I'm having a hard time trying to figure out a formula or pattern for averages when iterations are involved. For example:
Let's say you have four apples, and you want an equal chance for any apple to be picked, but they can only be picked or discarded from right to left. One apple MUST be picked by the end of the iteration.
My first thought was to say Apple 1 has a 25% (1 in 4) chance of being picked, so 75% of the time, it's discarded. If A1 is discarded, Apple 2 would then have a 33.3% chance of being picked, and a 66.7% chance of being discarded. If A2 is discarded, Apple 3 has a 50% chance of being picked, and a 50% chance of being discarded. Since the rule is that an apple must be chosen, Apple 4 has a 100% chance of being picked if Apple 3 is discarded.
I feel like the weight of Apple 4 being chosen isn't right, though I can't say if it's higher or lower than Apple 4 being chosen. Perhaps my above scenario is the correct distribution of chance, but it doesn't quite feel right.
I see nothing wrong with the answer you give. Just to explain where it comes from...
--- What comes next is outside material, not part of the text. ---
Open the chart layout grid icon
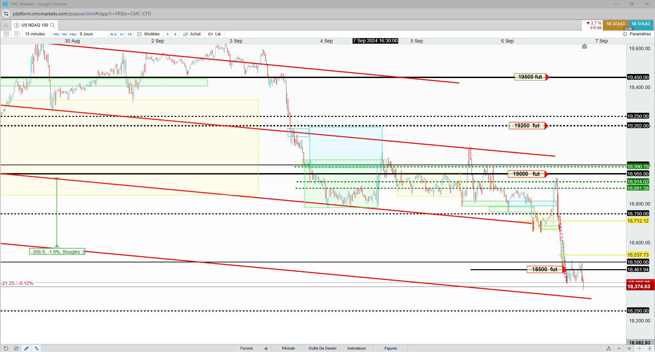655x352 pixels. pyautogui.click(x=17, y=34)
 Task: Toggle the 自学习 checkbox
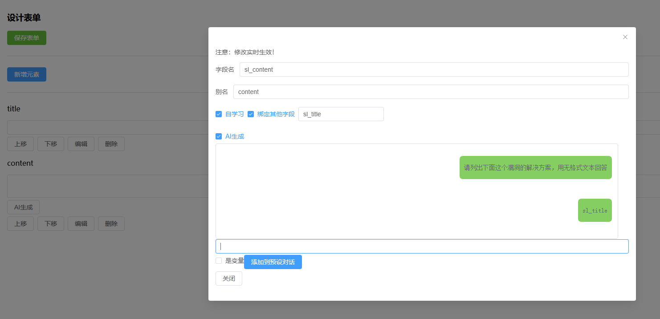click(219, 114)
Let $p_i$ denote the probability that the $i^{th}$ apple is selected, conditioned on none of it's predecessors being selected. We want to find the $p_i$.
Clearly $p_1=\frac 14$.
The probability that the second apple is chosen must also be $\frac 14$, hence $$\frac 14= (1-p_1)p_2=\frac 34p_2\implies p_2=\frac 13$$
The probability that the third apple is chosen must also be $\frac 14$, hence $$\frac 14= (1-p_1)(1-p_2)p_3=\frac 34\times \frac 23\times p_3\implies p_3=\frac 12$$
And, of course, we must have $p_4=1 (as it is required that the process select an apple).
To comclude we remark that $$\frac 14=(1-\frac 14)(1-\frac 23)(1-\frac 12)\times 1$$ as desired.